_EXERCISE AIM_: Identify every line in the records below that contains the word "pixel", matching case exactly, and copy each such line in full.

_DATA TO USE_:
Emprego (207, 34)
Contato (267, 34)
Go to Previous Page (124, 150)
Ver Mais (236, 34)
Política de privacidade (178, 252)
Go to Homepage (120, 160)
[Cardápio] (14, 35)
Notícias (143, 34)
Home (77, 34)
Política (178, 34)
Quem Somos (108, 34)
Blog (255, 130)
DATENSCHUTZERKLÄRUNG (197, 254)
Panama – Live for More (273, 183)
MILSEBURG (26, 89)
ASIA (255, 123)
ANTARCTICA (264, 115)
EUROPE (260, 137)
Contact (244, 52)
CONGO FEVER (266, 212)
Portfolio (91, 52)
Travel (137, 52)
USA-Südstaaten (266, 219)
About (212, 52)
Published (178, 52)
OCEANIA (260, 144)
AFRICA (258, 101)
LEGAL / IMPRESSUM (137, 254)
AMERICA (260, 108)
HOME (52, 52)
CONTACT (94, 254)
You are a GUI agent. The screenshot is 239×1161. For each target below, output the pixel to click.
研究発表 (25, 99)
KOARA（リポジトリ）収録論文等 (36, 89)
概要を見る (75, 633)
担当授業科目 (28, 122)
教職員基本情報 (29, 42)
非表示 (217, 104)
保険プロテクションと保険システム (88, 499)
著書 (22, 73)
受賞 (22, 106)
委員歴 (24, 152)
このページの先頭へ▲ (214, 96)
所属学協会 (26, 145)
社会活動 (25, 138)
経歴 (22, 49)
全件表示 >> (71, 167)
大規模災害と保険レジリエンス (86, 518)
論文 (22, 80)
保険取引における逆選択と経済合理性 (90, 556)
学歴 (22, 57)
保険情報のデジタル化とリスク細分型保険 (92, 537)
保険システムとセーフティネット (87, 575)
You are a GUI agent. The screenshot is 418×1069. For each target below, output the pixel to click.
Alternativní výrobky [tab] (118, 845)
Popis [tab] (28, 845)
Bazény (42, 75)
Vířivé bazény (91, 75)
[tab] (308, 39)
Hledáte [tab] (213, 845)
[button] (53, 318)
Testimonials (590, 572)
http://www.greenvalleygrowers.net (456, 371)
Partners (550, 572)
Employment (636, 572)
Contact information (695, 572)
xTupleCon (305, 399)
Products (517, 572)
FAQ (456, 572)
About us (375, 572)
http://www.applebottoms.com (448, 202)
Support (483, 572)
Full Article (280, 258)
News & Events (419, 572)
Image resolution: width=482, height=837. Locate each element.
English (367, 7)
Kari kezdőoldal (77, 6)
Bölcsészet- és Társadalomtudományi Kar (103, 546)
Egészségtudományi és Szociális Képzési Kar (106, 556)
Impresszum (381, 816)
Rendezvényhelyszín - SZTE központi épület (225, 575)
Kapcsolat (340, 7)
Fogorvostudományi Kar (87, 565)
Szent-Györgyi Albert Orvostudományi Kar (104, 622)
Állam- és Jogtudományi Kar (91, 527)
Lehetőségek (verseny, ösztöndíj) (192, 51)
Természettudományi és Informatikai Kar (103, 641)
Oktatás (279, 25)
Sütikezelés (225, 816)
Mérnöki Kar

_EXERCISE SOLUTION_:
You are a GUI agent. The screenshot is 239×1161. For each target below, output the pixel to click.
You are a GUI agent. The screenshot is 418×1069. For each target below, output the pixel to click.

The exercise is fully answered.